A proposta de emenda à Constituição (PEC) da Blindagem, que impede a abertura de ações criminais contra deputados e senadores sem aval do Congresso Nacional, tem sido apontada por especialistas como um retrocesso que favorece a corrupção no uso das emendas parlamentares. Entidades que atuam no combate à corrupção alertam que a medida amplia a impunidade e reduz a transparência.

O Movimento de Combate à Corrupção Eleitoral (MCCE) destacou, em nota, que a proposta enfraquece os mecanismos de responsabilização, sobretudo por permitir o voto secreto em casos que envolvem parlamentares. Para o diretor da entidade, Luciano Santos, o crescimento bilionário das emendas nos últimos anos está diretamente relacionado ao avanço das práticas de corrupção. Em 2025, o orçamento federal destinou cerca de R$ 50 bilhões para esse tipo de repasse, cifra semelhante à prevista para 2026.

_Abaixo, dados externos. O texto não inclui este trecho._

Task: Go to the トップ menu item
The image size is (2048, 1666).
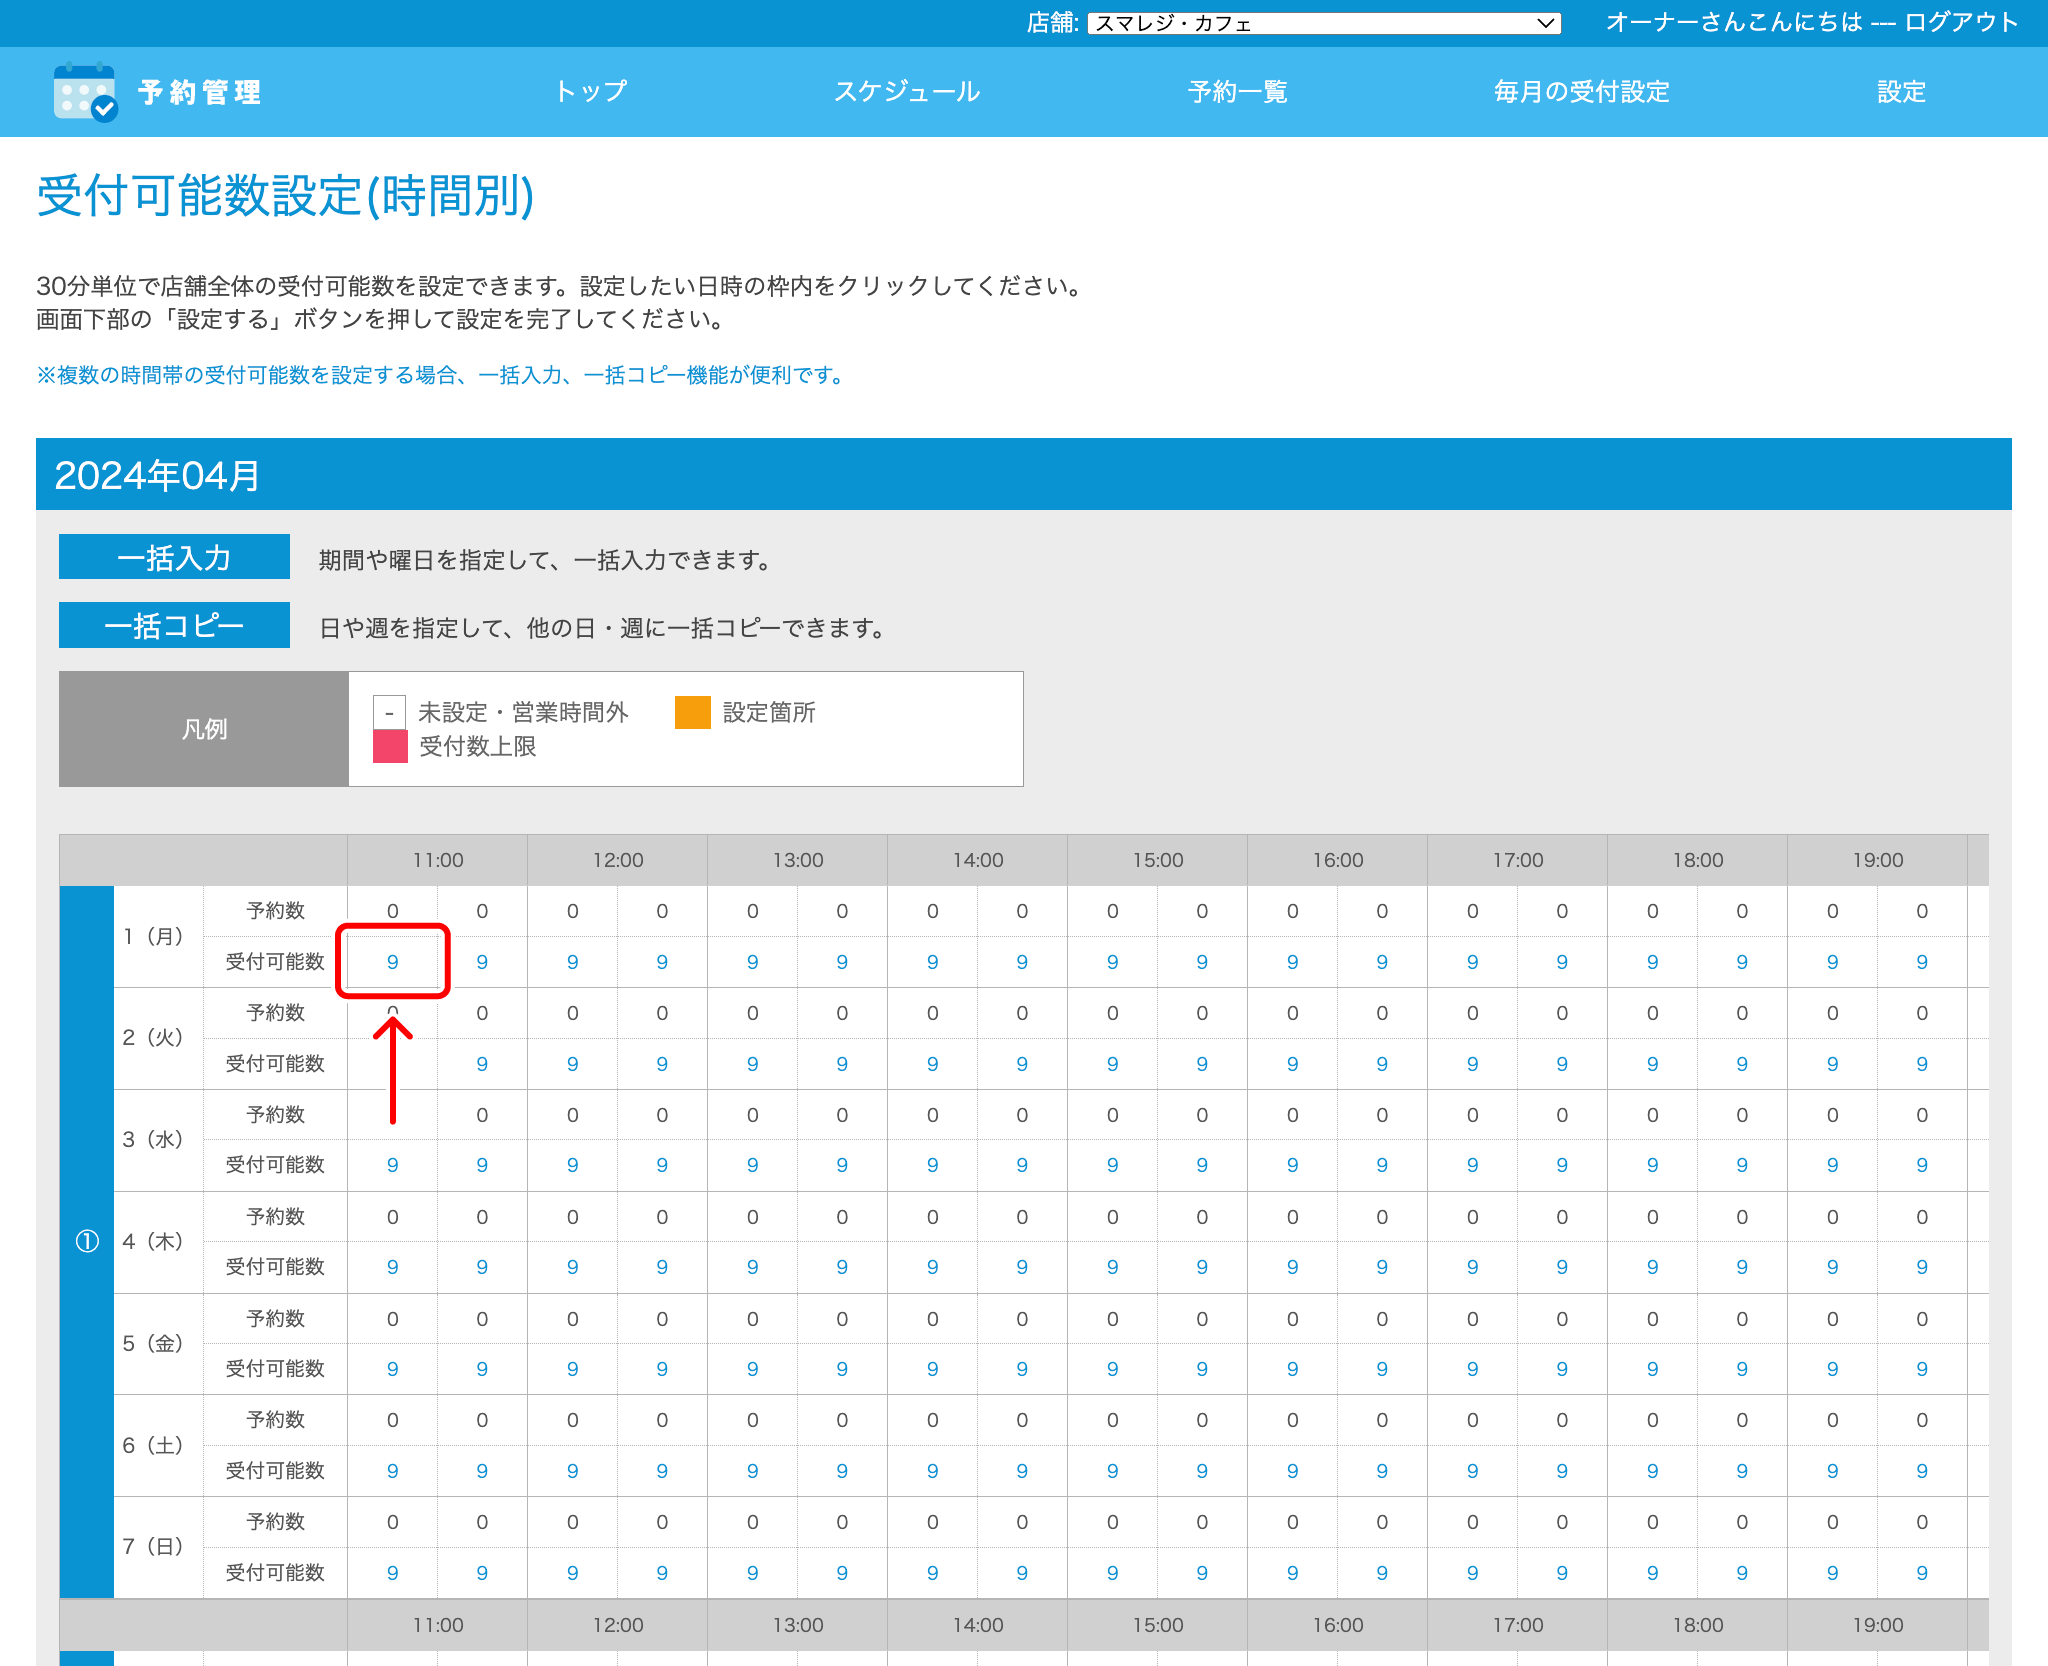Action: 591,92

Segundo ele, a blindagem buscada pelos parlamentares está ligada às investigações em curso sobre desvios nas emendas. “Não faz sentido que a autorização para investigar venha do Congresso, justamente a instituição mais interessada em barrar esses processos”, afirmou. Santos ainda ressaltou que o controle tem vindo de fora, especialmente do Supremo Tribunal Federal (STF), que vem impondo medidas de fiscalização sobre os repasses.

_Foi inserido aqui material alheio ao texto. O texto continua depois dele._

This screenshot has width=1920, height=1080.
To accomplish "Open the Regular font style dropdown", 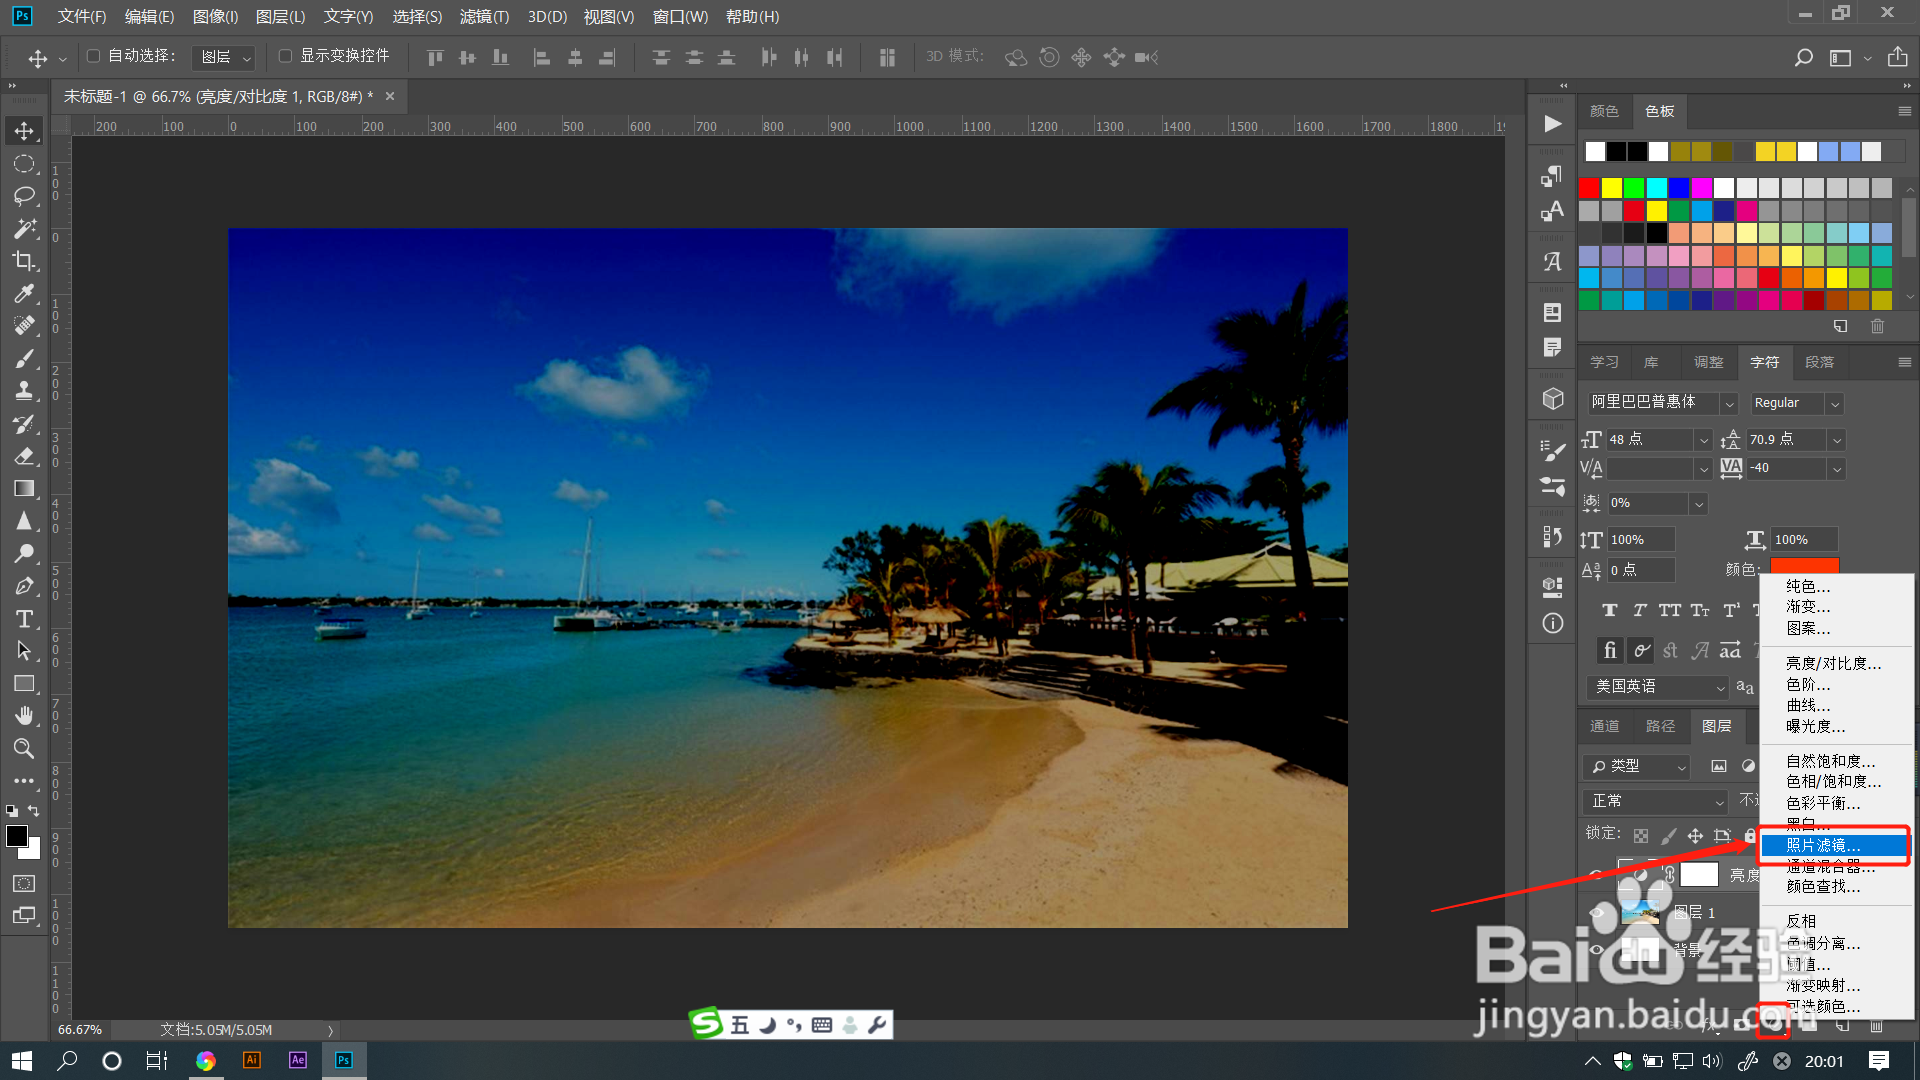I will tap(1835, 403).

Nos últimos anos, as emendas parlamentares se tornaram alvo de operações da Polícia Federal (PF) e de investigações abertas pelo STF. O jurista Marco Aurélio de Carvalho, do grupo Prerrogativas, avalia que a PEC representa uma “ação entre amigos” dentro do Congresso. “Boa parte dos parlamentares já responde a suspeitas. A aprovação da proposta só reforça o espírito de autoproteção”, declarou.

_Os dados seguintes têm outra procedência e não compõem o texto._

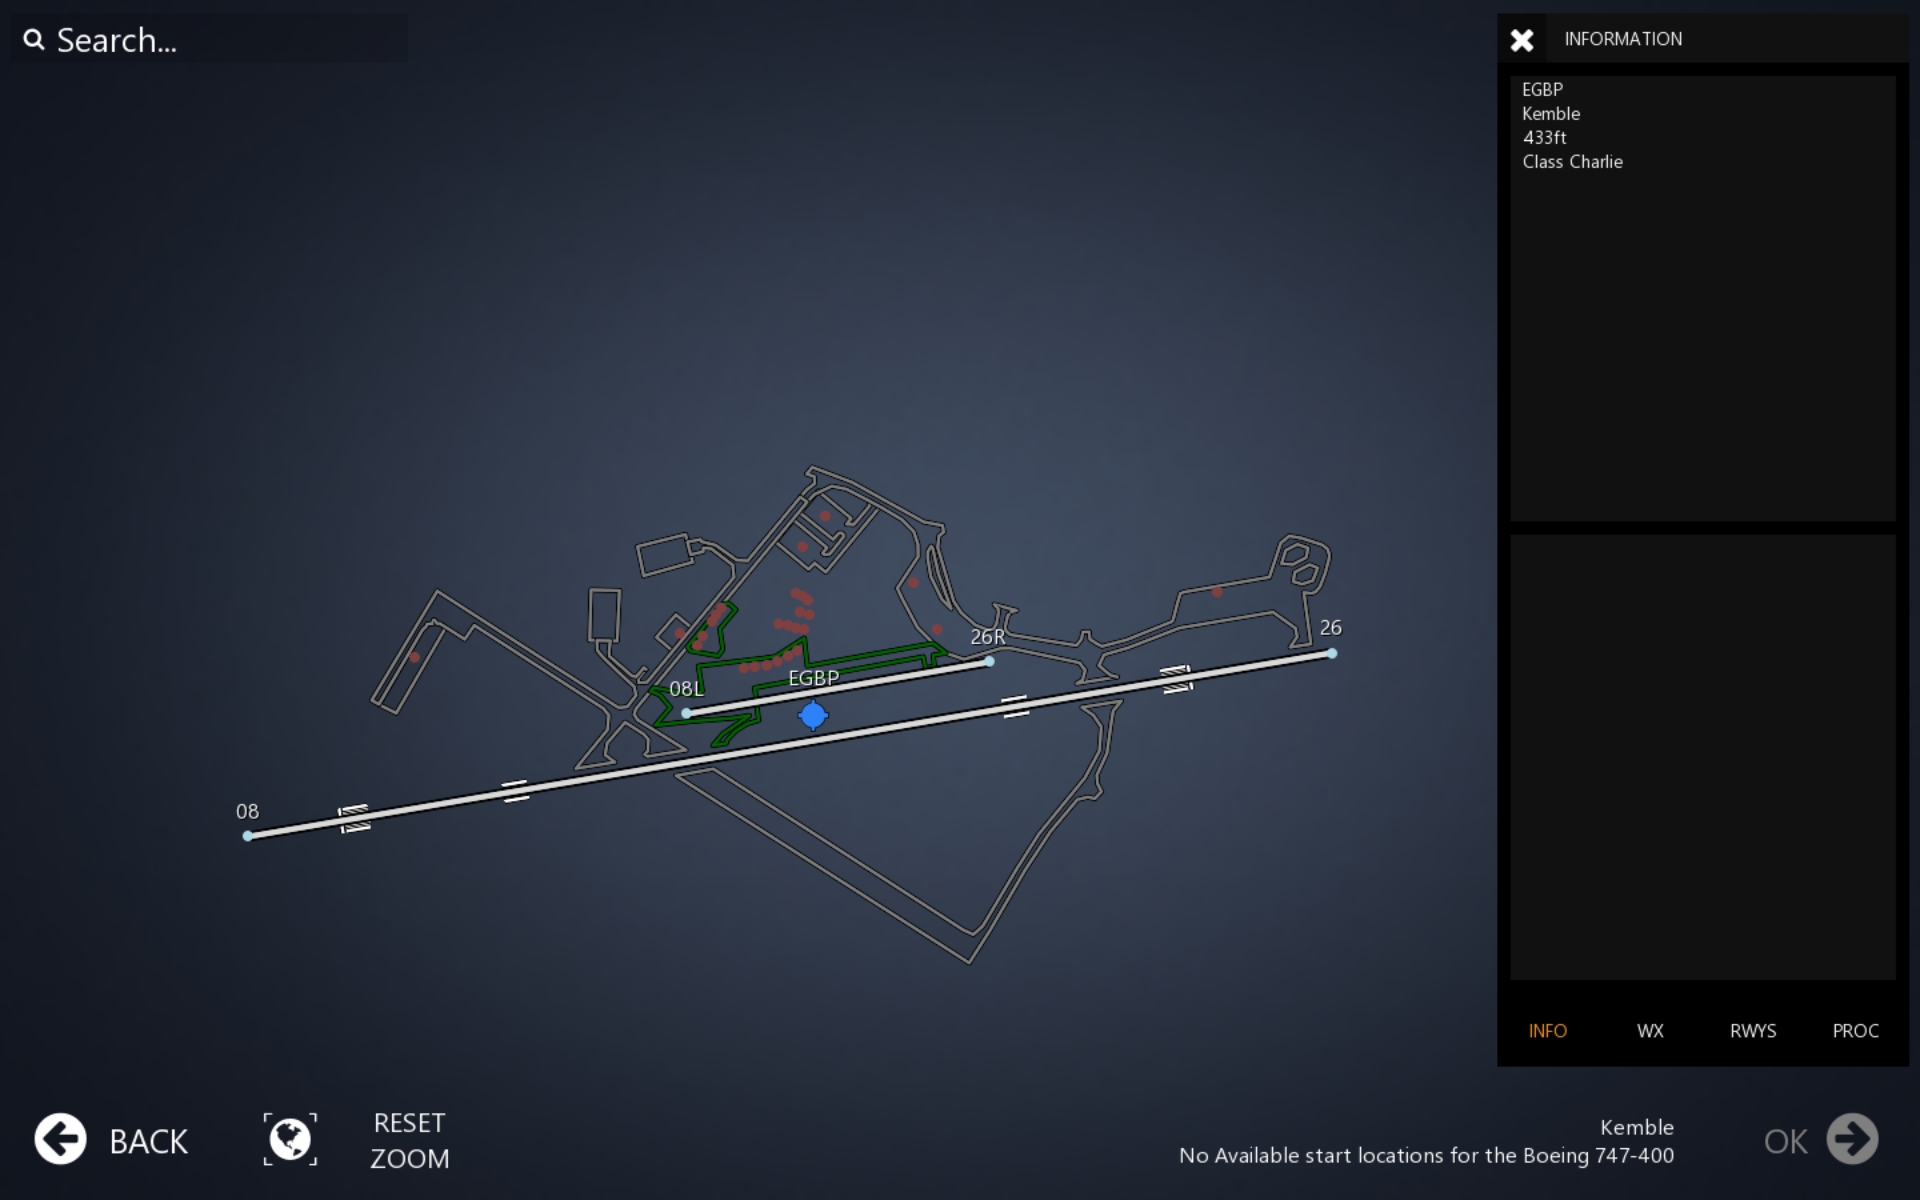The width and height of the screenshot is (1920, 1200).
Task: Close the Information panel with X
Action: tap(1522, 40)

A preocupação também é compartilhada por Bruno Bondarovsky, coordenador da Central das Emendas. Para ele, a medida agrava um cenário já marcado por baixa transparência e falta de controle técnico. “Se as investigações ficarem limitadas, as emendas se tornarão um ralo capaz de inviabilizar o país”, alertou.

As recentes decisões do STF reforçam o tamanho do problema. Em agosto, o ministro Flávio Dino determinou a investigação de 964 emendas individuais conhecidas como “Pix”, que somam R$ 694 milhões. No fim de 2024, Dino havia suspendido o pagamento de R$ 4,2 bilhões em repasses por suspeita de irregularidades. Nesta semana, ele voltou a barrar recursos destinados a nove municípios, após auditoria da Controladoria-Geral da União (CGU) apontar falhas graves em quase todas as cidades analisadas.

A disputa em torno das emendas se tornou um dos principais pontos de tensão entre o STF e o Congresso. Embora o Parlamento tenha aprovado novas regras em março deste ano, entidades como a Transparência Internacional afirmam que as mudanças não garantem a devida rastreabilidade dos recursos. A organização lembrou que, entre 1998 e 2001, quando vigorava a exigência de autorização do Congresso para abrir processos contra parlamentares, 253 pedidos de investigação foram arquivados, restando apenas um aprovado.

Na mesma linha, o Instituto Não Aceito Corrupção classificou a PEC como uma tentativa explícita de institucionalizar a impunidade. Para a entidade, a proposta cria uma “casta de intocáveis”, ferindo diretamente o princípio constitucional da isonomia.

Apesar das críticas, parlamentares da oposição defendem a medida como um escudo contra o que chamam de interferência do Judiciário. O relator da proposta na Câmara, Claudio Cajado (PP-BA), rejeitou as acusações de que a PEC limita investigações criminais. Já o deputado Nikolas Ferreira (PL-MG) sustentou que o Congresso não deixará de punir parlamentares culpados de crimes.

O MCCE, entretanto, rebateu tais argumentos lembrando que, historicamente, o corporativismo no Legislativo sempre bloqueou a maioria dos processos. “A experiência mostra que o Congresso protege os seus. A autoproteção é enorme”, concluiu Luciano Santos.